If you're like most people, you're probably indulging in a bit of yearend introspection as 2007 approaches. Chances are your investments are on your list of existential crises, right there alongside losing a few extra pounds and writing your memoirs. Maybe you're evaluating your sector or country positioning or even considering selling some of your dogs to harvest tax losses. Periodic evaluation of your investments is a good thing. But it's worth being aware of some common biases and traps investors fall into during this period of reflection.
- Focus on your total portfolio. Most investors fall victim to order preference, which means they want each part of their portfolio to perform well. If they are benchmarked to the S&P 500, for instance, they expect all 500 stocks to do as well or better than the benchmark. But this isn't the way it works. There are going to be stocks down 50% or even 80%, just like there are going to stocks up 100%. Happens every year. Your individual stocks will gyrate wildly and perform, by and large, similar to their respective categories. Don't be tempted to sell those losers just because they're down for the year. The total portfolio is what counts, not the individual parts.
- Stick to your benchmark. Following the roadmap of your benchmark is one of the smartest investment decisions you can make. If Energy is a 10% weight in the benchmark, don't put 50% in it just because you think it's going to grow like gangbusters. That's a dangerous amount of risk-taking. Have some humility, and always know you can be wrong. Even the most successful investor on the planet is wrong—a lot.
- Don't chase heat. The sectors and countries that are hot right now aren't guaranteed to be the leaders in the future. No one style, sector or country leads forever. Hindsight bias, a cognitive error causing investors to exaggerate the quality of their foresight, leads us to presume prior patterns persist.
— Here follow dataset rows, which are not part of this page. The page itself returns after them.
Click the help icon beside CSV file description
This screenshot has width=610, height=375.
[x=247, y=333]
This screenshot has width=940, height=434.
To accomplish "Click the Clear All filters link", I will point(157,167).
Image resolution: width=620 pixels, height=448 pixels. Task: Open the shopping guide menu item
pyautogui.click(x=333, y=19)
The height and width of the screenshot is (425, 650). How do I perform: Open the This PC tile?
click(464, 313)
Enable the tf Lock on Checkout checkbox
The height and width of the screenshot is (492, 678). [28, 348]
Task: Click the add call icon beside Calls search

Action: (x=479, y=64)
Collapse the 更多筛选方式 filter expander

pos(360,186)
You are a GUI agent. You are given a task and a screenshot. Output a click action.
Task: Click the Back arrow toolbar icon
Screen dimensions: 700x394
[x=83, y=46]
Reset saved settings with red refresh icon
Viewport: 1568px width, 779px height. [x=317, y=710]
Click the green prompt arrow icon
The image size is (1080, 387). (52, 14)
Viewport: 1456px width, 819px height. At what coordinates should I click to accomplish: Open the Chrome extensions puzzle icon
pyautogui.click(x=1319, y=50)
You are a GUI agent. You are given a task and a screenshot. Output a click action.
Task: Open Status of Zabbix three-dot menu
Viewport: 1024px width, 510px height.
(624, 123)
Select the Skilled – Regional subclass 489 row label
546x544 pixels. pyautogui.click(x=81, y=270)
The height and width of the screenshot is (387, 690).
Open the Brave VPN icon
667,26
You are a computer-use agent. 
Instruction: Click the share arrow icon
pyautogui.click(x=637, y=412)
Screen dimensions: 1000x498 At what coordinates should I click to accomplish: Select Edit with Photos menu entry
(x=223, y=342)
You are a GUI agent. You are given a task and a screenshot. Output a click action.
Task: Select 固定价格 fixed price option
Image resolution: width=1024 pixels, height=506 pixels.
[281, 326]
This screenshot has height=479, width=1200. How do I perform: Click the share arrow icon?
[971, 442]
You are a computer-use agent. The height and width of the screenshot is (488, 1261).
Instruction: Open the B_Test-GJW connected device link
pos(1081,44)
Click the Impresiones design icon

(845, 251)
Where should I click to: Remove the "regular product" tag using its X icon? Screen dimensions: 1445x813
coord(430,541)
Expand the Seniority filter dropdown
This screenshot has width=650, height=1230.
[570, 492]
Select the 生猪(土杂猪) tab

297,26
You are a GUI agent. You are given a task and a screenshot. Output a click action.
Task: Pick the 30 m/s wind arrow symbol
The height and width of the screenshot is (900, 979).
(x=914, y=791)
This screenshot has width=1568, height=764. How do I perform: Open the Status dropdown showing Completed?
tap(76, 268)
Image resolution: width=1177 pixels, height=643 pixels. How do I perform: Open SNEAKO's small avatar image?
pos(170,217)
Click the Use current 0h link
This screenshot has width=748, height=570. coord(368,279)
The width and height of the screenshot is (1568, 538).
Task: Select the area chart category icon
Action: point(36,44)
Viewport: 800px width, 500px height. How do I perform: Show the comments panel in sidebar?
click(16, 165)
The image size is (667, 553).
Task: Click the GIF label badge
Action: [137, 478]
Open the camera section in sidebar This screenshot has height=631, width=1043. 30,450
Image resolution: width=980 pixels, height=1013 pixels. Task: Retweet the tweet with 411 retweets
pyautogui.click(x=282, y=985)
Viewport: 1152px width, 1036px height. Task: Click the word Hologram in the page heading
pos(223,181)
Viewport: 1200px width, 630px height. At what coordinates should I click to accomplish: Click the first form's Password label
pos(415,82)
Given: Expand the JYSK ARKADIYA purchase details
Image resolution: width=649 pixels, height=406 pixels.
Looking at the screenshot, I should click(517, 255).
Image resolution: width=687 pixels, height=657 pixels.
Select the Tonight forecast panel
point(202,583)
Don't blindly jump into the leaders. You're likely to get burnt.
- Be wary of overconfidence. Maybe you got lucky this year, and your portfolio did very well. Don't accumulate pride, though, as it directly leads to overconfidence. And that can lead to some silly investment decisions. The simplest, most basic trick to becoming a better investor is to shun pride and accumulate regret.
Feel free to take a step back this holiday season and evaluate what went right and wrong for you this year. Just remember you're brain is likely to try and trick you. And you don't want to do something with your investments that isn't prudent for your long-term goals and objectives. The more you can recognize these traps and pitfalls, the better investor you'll be next year. Now get to work on those memoirs.